In addition to acetylation, phosphorylation of PGC-1α also has an effect on gluconeogenesis and fatty acid metabolism in liver. In contrast to glucagon treatment, insulin treatment decreases the gluconeogenesis pathway in the liver to reduce blood glucose levels through activation of protein kinase Akt2/protein kinase B (PKB)-beta [39]. Akt2-mediated phosphorylation of PGC-1α prevents its recruitment to cognate promoters and impairs its ability to promote gluconeogenesis and fatty acid oxidation.

AMP-activated kinase (AMPK) is an important sensor of decreased energy in cells and subsequently acts to increase catabolic reactions and decrease anabolic reactions. During exercise, AMPK is activated in muscle due to the high ratio of AMP to ATP (Figure 2b). Activated AMPK leads to enhanced levels of PGC-1α through AMPK-mediated phosphorylation of PGC-1α at Thr-177 and Ser-538, increasing glucose uptake and fatty acid oxidation [40]. In this way, AMPK-mediated phosphorylation of PGC-1α alters the molecular interaction properties of PGC-1α to modulate feedforward control of PGC-1α expression in muscle during exercise (Figure 2b).

2. Phosphorylation of poly (ADP-ribose) polymerase 1 induces neuronal differentiation

The temporal and spatial regulation of gene expression in response to external and internal stimuli is a major driving factor in cellular differentiation. In most cases, regulation of gene expression is tightly associated with PTM of coactivators on cognate promoters during the differentiation process.

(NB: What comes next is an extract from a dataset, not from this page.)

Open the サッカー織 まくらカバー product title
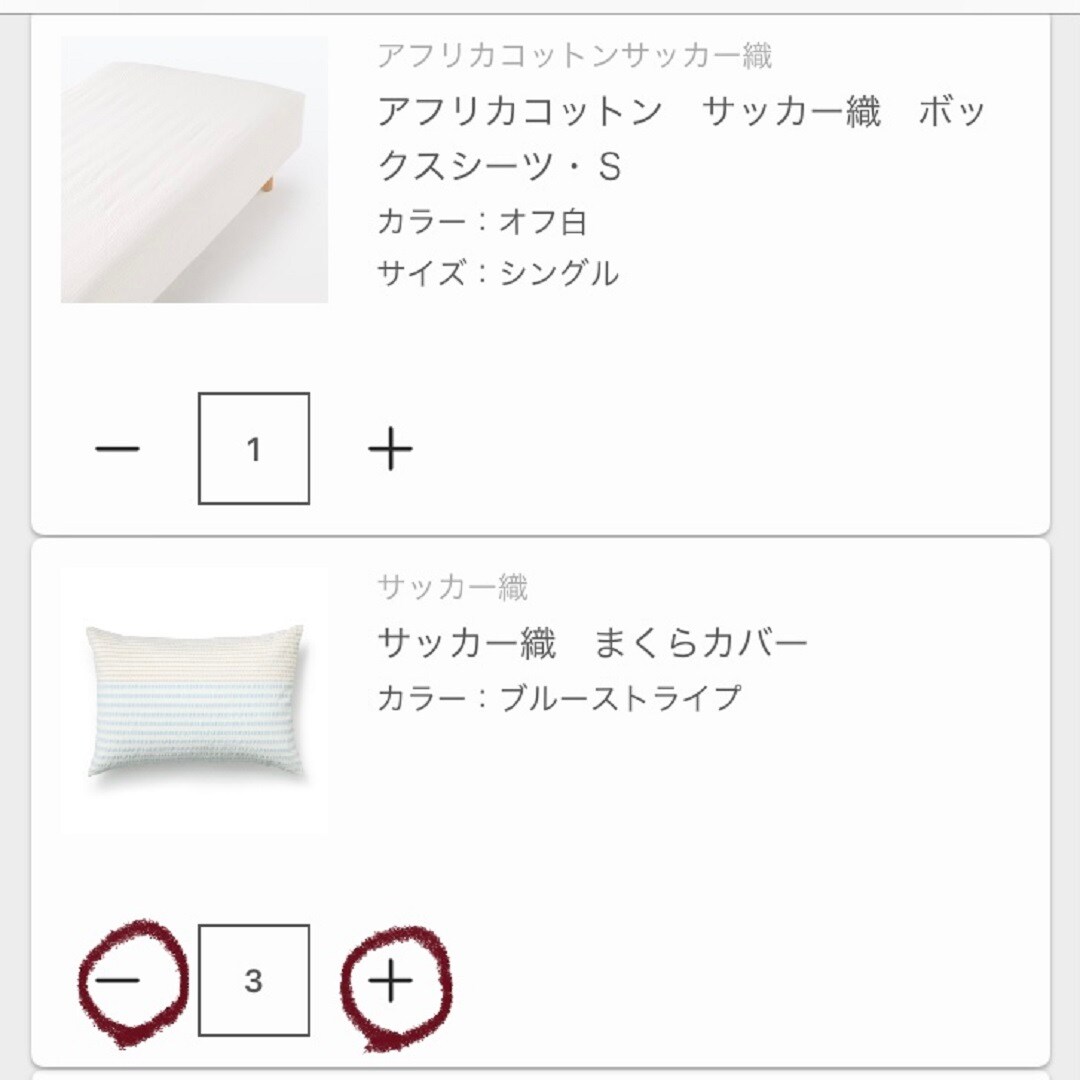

For example, cortical progenitor cells (i.e., neural stem cells) are maintained in a pluripotent state before receiving differentiation signals. Hairy/Enhancer of spilt (HES)-1 dependent mammalian achaete-scute homologue (MASH) repression by the temporal lobe epilepsy (TLE)-1 complex is required for the maintenance of neural stem cells. In the presence of a differentiation signal (e.g., platelet-derived growth factor), Ca(++)/calmodulin-dependent protein kinase (CaMK)II delta is activated and phosphorylates the poly(ADP-ribose) polymerase-1 (PARP-1) sensor component of the groucho/TLE-corepressor complex to activate the enzymatic activity of PARP-1 [41]. Activated PARP-1 poly (ADP-ribosyl)ates components of the TLE1 complex (e.g., TLE1, Rad50, nucleolin and nucleophomin) to dissociate the corepressor complex from HES1-regulated promoters and induces recruitment of the activator complex for MASH expression. Therefore, differentiation changes the molecular interaction properties of key coactivators by PTM to form a pre-initiation complex for differentiation.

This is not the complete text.